GPT-5 vs Gemini Flash vs Claude Opus — 6 Models, Same Fortune, Real Costs

#ai #llm #productivity #webdev

I'm building a saju app — saju is Korean four-pillar fortune-telling based on birth date/time. When it came time to pick LLM providers for production, I didn't trust benchmarks. I needed to run my actual prompts with real birth data and compare.

So I tested 6 models head-to-head.

The Setup

Same input across all models: female, born April 28, 1995, 11:15 AM, solar calendar. Same system prompt forcing JSON output. Each model got its own token-saving optimizations — OpenAI got response_format: { type: "json_object" }, Gemini got responseMimeType: "application/json", Claude got prompt caching with cache_control: { type: "ephemeral" }.

GPT-5 Broke My API Calls

First call to GPT-5.2 returned a 400 error immediately.

Unsupported parameter: 'max_tokens'

Turns out GPT-5 models dropped max_tokens entirely. It's max_completion_tokens now. And temperature: 0.7? Also gone. GPT-5 only accepts temperature of 1.

// Before — GPT-4 era
{ max_tokens: 4096, temperature: 0.7 }

// After — GPT-5 compatible
const isGpt5 = model.startsWith("gpt-5");
{
  ...(isGpt5
    ? { max_completion_tokens: 4096 }
    : { max_tokens: 4096 }),
  temperature: isGpt5 ? 1 : 0.7,
}

Two lines of code, thirty minutes of debugging. The error messages weren't helpful.

The Results

GPT-5.2 — 20.5s, $0.0117. Practical, specific advice. Mentioned exact timeframes like "career transition likely in late 2026." Clean JSON every time.

GPT-5-mini — 27.5s, $0.004. Slower than the full model somehow. JSON occasionally came back with empty text fields. Feels unstable.

Gemini 3 Flash — 10.3s, $0.0003. Fastest and cheapest by far. Got the saju terminology right — correctly identified the day pillar as 甲寅. Output was shorter but solid for a free tier.

Claude Opus 4.6 — 36.6s, $0.0442. Slowest and most expensive. But the output was on another level.
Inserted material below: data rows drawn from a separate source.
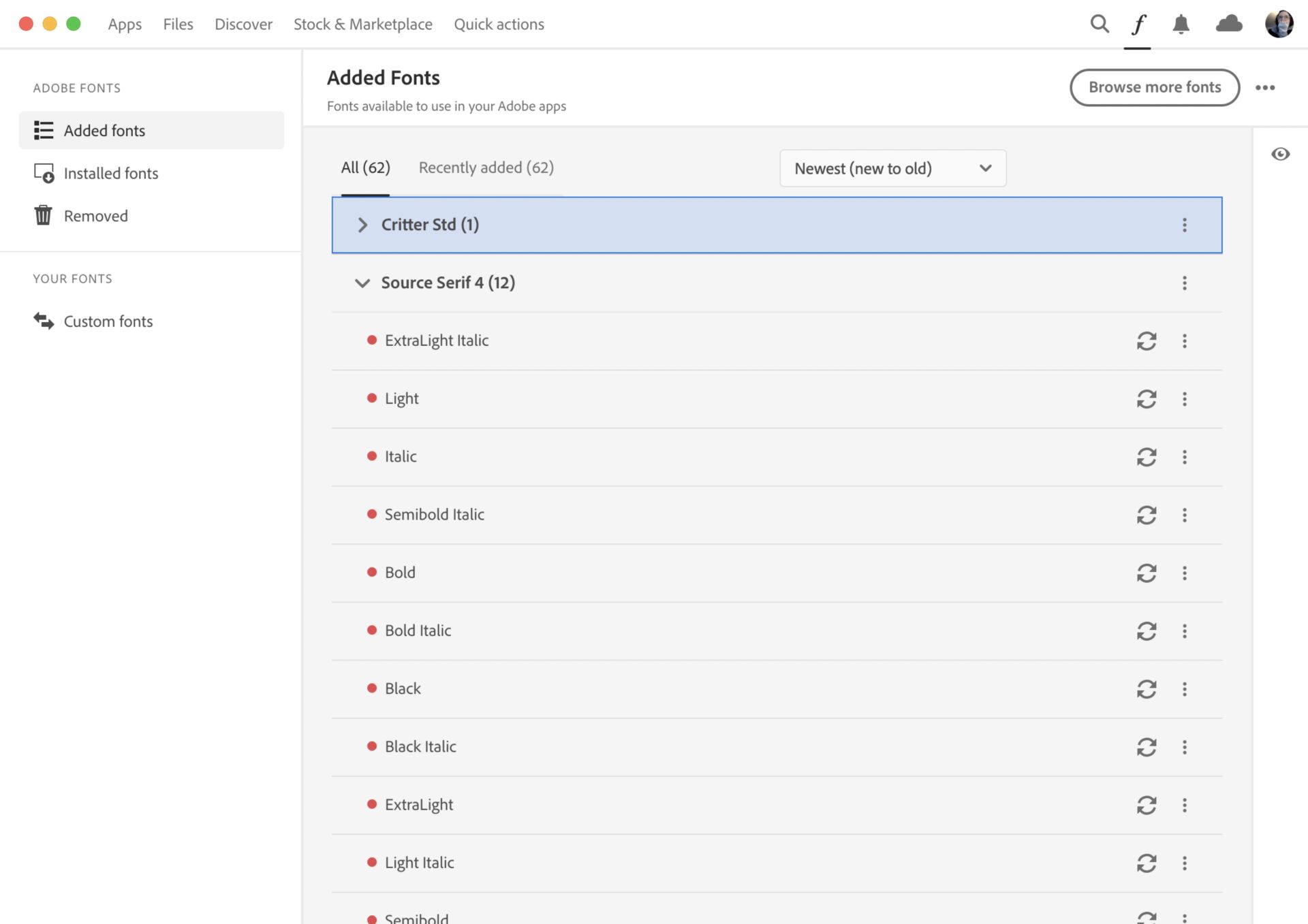Toggle the red status dot for ExtraLight Italic
This screenshot has height=924, width=1308.
372,340
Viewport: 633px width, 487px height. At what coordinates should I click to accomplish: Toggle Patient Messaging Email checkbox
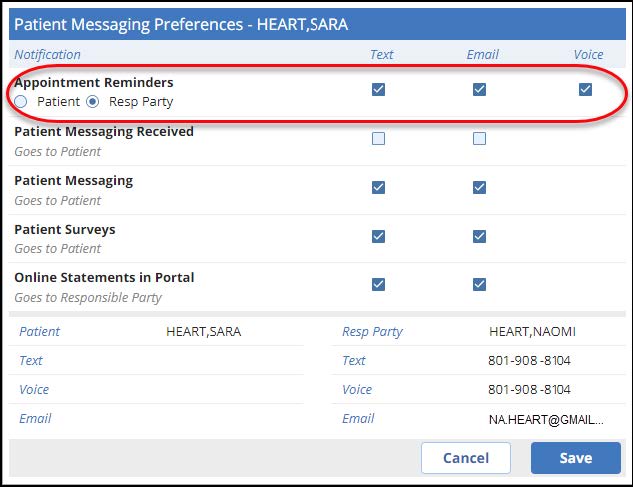click(479, 187)
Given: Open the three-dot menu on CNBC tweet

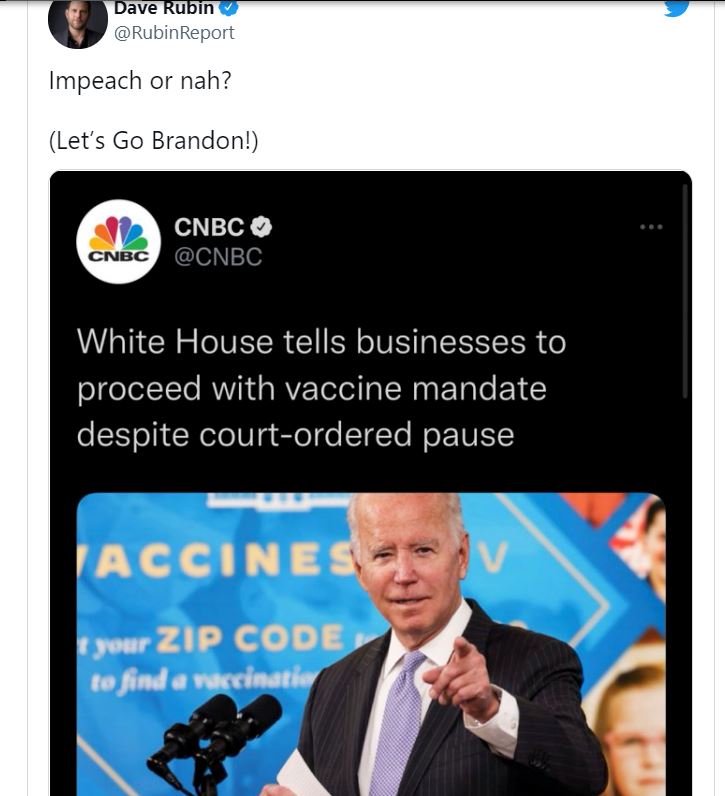Looking at the screenshot, I should tap(651, 227).
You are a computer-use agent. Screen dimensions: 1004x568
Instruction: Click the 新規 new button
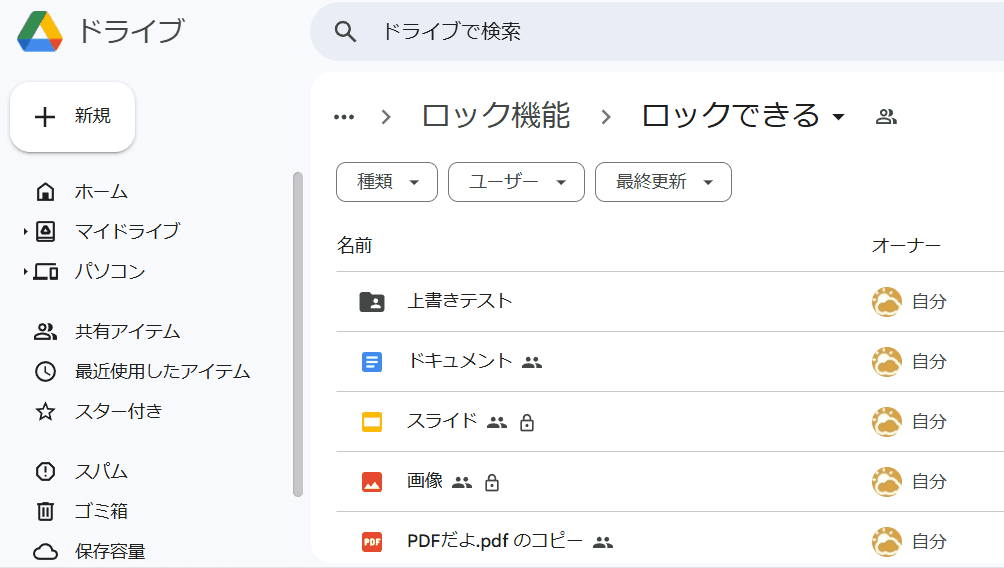click(72, 117)
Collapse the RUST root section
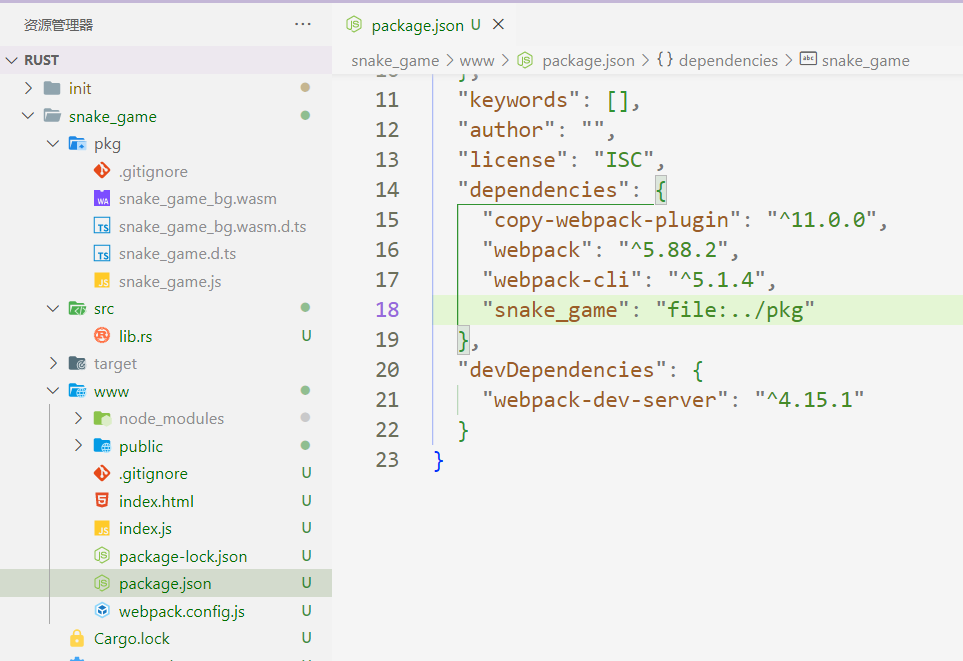This screenshot has width=963, height=661. coord(12,60)
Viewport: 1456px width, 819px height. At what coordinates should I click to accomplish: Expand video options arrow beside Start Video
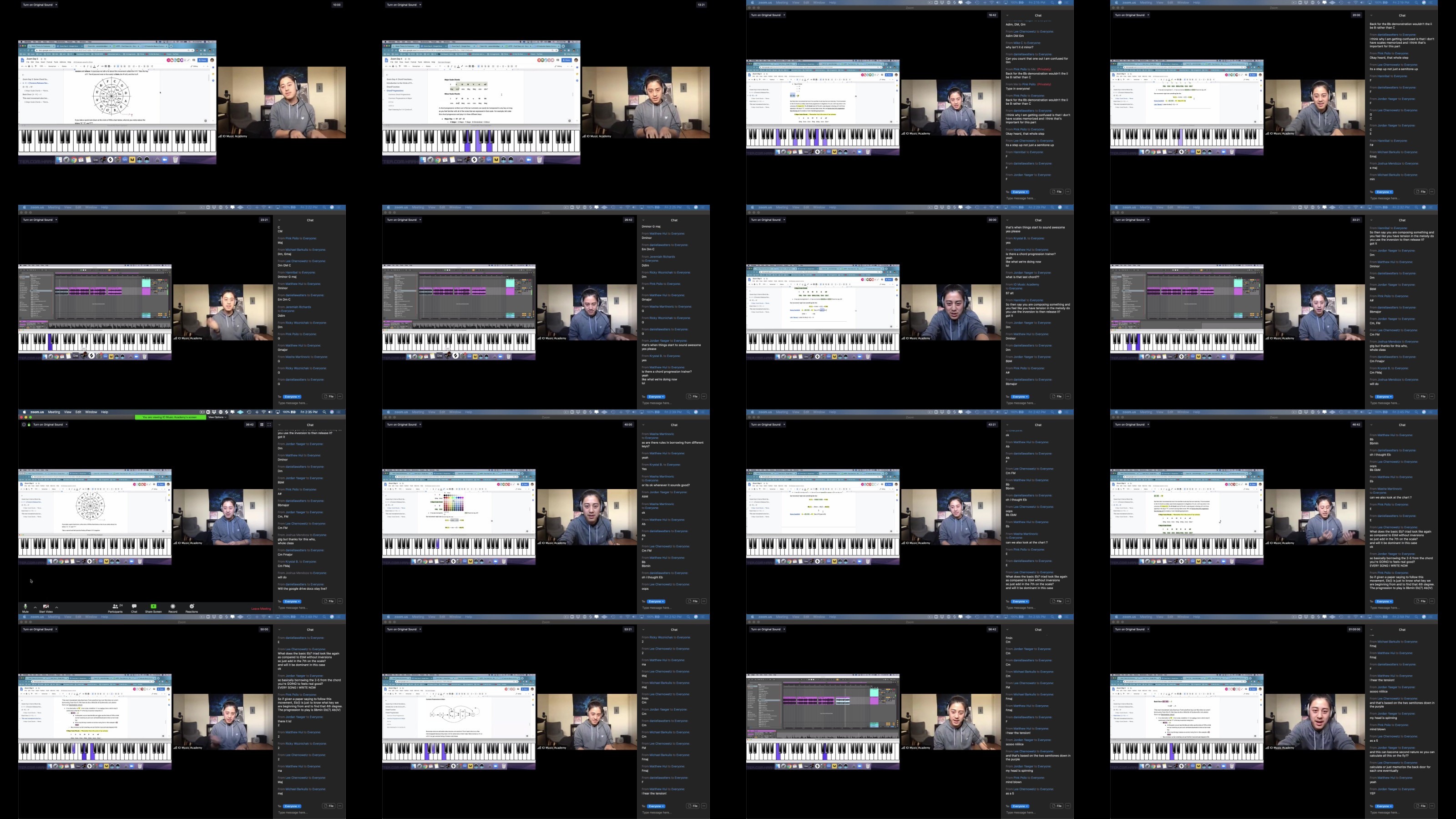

It showed its work — calculated the four pillars (을해년, 경진월, 기사일, 경오시) before interpreting. Deepest analysis of the bunch.

Claude Sonnet 4.6 — 529 error. Overloaded. Failed all 3 attempts.

Claude Haiku 4.5 — 5.9s, $0.0037. Short but accurate. Incredible value.

The Price Gap Says Everything

Cheapest (Gemini Flash) vs most expensive (Claude Opus):

$0.0003 vs $0.0442.

That's 147x. Same input. Same prompt.

Opus is genuinely better. But at 1,000 requests/day, Opus costs $1,326/month. Flash costs $9. You can't run Opus on a free tier.

The Decision

Kept it simple for now. Free tier gets Gemini Flash, paid tier gets GPT-5.2. Flash dominates on speed and cost. GPT-5.2 gives the most actionable, well-structured output.

When I build a premium tier later, that's where Opus goes. The "master fortune teller reads your chart personally" experience. At that price point, $0.044 per request makes sense.